**TASK STATEMENT**. Below are the records; return every line from the one that contains "Click the Blur input field" to the last, exactly, skipping the pictures.

**RECORDS**.
━━━

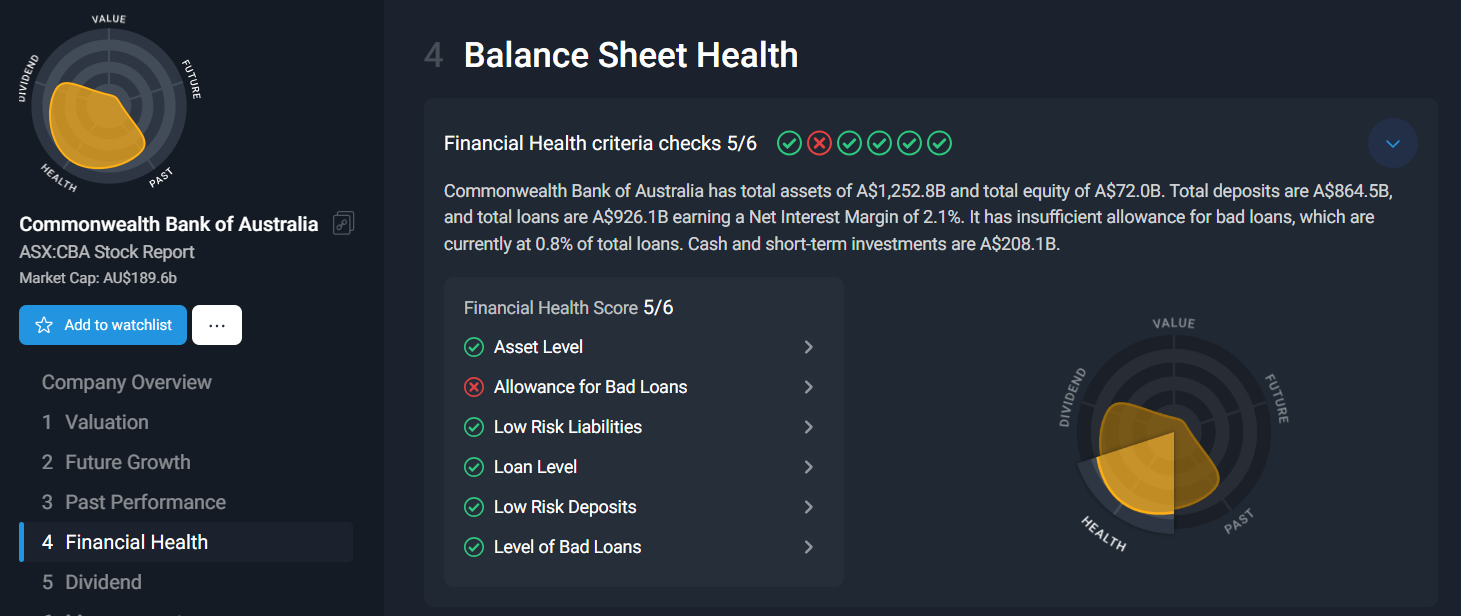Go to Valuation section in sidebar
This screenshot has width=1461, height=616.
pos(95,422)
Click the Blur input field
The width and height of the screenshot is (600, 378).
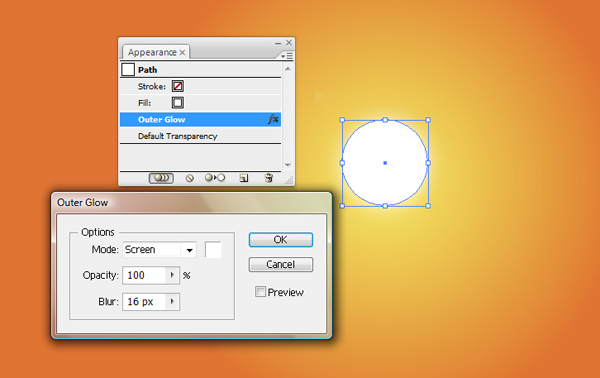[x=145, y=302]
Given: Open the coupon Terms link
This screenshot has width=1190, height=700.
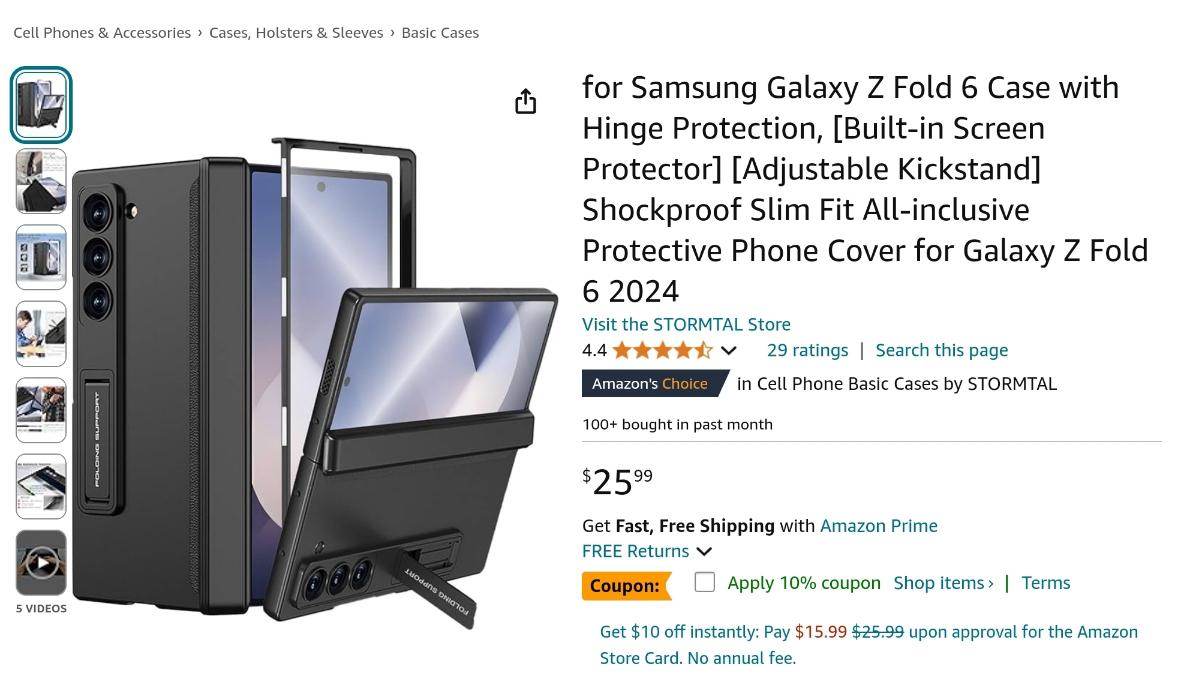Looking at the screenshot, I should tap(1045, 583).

━━━

**TASK SOLUTION**.
Click the Blur input field
The width and height of the screenshot is (600, 378).
[x=145, y=302]
Given: Open the coupon Terms link
This screenshot has width=1190, height=700.
Looking at the screenshot, I should tap(1045, 583).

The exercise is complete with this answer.